*EXERCISE DIRECTIONS*. Reproduce the listing below verbatim, starting with its first line and going on through the line that contains "pyautogui.click(x=593, y=770)", with both of these lines included.

-- START OF ROWS --

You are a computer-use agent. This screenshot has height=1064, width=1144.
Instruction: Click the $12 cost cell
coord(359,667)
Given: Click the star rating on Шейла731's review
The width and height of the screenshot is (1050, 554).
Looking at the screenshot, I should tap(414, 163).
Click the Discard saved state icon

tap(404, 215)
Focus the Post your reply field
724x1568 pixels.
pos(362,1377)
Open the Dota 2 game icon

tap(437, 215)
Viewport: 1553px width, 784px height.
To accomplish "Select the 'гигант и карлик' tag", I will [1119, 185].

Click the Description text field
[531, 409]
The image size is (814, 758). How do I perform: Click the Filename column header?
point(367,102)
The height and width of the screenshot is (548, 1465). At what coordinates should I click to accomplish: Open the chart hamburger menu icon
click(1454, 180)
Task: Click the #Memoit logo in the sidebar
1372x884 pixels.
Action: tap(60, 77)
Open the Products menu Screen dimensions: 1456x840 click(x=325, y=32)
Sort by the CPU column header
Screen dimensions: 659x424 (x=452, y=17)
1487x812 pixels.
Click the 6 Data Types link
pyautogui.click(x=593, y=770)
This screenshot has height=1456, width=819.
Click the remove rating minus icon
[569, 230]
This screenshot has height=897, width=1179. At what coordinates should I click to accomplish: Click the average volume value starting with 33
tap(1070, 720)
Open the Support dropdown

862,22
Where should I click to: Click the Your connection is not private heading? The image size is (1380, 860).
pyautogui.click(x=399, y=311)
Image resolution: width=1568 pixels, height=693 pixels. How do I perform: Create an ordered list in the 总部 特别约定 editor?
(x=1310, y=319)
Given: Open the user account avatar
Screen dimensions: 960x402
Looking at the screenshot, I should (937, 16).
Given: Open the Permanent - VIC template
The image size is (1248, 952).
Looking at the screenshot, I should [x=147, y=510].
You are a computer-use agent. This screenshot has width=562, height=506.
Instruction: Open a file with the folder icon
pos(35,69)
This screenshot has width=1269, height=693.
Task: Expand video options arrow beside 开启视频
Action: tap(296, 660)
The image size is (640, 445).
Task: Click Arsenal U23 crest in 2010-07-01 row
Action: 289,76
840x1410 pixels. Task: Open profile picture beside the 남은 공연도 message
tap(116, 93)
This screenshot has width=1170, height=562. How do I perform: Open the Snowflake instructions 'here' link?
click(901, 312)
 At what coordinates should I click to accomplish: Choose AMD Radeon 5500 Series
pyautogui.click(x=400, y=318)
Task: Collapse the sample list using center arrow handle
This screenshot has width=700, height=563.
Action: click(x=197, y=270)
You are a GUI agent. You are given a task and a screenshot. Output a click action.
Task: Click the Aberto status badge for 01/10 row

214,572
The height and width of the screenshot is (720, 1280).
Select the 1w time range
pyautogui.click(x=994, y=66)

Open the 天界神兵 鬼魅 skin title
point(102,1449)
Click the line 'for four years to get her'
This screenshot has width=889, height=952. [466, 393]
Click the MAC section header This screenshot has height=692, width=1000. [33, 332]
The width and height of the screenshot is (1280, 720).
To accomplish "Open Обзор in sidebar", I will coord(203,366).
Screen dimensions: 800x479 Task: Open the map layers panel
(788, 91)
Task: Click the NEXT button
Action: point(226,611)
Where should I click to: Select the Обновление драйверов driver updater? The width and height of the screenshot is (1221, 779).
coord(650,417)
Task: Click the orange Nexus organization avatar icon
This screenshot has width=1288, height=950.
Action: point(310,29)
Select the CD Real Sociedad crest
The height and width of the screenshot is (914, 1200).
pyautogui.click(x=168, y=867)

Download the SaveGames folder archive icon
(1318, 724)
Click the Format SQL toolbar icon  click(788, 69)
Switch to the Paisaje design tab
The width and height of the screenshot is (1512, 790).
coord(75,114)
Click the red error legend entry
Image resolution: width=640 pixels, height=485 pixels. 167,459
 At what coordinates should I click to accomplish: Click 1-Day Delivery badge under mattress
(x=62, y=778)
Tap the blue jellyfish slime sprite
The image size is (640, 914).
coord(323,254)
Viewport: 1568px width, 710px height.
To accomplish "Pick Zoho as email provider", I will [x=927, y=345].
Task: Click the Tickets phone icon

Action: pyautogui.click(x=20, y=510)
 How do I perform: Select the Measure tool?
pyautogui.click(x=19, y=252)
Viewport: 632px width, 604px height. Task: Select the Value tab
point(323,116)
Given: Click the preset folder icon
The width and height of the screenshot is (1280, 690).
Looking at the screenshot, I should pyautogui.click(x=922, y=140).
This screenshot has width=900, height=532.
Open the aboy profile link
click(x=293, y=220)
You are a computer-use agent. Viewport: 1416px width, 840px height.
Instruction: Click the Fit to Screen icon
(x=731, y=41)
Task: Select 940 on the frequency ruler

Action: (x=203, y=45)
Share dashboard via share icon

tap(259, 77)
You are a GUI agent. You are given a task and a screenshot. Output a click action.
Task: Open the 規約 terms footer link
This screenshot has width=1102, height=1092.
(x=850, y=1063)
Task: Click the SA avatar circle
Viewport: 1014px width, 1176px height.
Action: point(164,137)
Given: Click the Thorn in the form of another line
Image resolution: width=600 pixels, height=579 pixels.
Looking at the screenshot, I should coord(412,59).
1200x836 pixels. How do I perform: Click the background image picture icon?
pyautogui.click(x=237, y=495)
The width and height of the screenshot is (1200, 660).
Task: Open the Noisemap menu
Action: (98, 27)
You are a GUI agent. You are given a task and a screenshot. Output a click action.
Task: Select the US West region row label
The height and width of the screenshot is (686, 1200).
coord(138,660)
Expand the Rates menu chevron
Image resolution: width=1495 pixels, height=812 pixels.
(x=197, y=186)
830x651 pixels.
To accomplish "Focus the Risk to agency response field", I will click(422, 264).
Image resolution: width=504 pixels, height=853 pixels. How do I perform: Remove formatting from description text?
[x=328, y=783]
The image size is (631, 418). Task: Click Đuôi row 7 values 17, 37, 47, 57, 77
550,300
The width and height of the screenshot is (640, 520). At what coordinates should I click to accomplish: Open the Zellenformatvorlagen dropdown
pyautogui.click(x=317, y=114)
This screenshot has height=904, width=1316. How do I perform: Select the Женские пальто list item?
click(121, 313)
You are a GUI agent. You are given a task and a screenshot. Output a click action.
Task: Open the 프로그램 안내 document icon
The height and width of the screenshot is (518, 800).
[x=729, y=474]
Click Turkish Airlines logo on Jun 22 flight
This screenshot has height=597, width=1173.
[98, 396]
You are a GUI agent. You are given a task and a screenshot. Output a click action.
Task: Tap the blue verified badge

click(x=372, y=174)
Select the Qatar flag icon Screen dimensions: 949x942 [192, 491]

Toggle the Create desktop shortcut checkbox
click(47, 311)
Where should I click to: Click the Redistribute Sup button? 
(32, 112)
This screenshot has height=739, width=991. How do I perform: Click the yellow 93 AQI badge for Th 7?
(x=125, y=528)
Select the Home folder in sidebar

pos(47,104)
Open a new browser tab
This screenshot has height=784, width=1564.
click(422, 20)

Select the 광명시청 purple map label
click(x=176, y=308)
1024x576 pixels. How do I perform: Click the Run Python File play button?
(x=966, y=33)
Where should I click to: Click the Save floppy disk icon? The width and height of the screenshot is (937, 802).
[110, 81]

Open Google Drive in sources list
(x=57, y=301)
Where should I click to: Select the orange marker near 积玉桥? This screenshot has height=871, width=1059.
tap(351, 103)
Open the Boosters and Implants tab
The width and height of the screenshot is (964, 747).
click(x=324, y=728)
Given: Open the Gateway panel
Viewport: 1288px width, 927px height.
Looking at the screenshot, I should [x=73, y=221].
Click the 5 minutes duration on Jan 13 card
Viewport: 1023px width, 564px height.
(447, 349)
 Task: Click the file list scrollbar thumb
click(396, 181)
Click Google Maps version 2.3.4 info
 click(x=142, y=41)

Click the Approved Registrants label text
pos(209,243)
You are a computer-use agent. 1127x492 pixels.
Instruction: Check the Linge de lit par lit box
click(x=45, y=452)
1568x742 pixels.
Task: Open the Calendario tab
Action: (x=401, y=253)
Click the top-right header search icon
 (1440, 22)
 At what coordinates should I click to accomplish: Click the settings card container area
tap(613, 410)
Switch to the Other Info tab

-- END OF ROWS --

*THE ANSWER*.
You are a computer-use agent. This screenshot has height=1064, width=1144.
Instruction: Click the $12 cost cell
coord(359,667)
Given: Click the star rating on Шейла731's review
The width and height of the screenshot is (1050, 554).
Looking at the screenshot, I should tap(414, 163).
Click the Discard saved state icon

tap(404, 215)
Focus the Post your reply field
724x1568 pixels.
pos(362,1377)
Open the Dota 2 game icon

tap(437, 215)
Viewport: 1553px width, 784px height.
To accomplish "Select the 'гигант и карлик' tag", I will [1119, 185].

Click the Description text field
[531, 409]
The image size is (814, 758). How do I perform: Click the Filename column header?
point(367,102)
The height and width of the screenshot is (548, 1465). At what coordinates should I click to accomplish: Open the chart hamburger menu icon
click(1454, 180)
Task: Click the #Memoit logo in the sidebar
1372x884 pixels.
Action: tap(60, 77)
Open the Products menu Screen dimensions: 1456x840 click(x=325, y=32)
Sort by the CPU column header
Screen dimensions: 659x424 (x=452, y=17)
1487x812 pixels.
Click the 6 Data Types link
pyautogui.click(x=593, y=770)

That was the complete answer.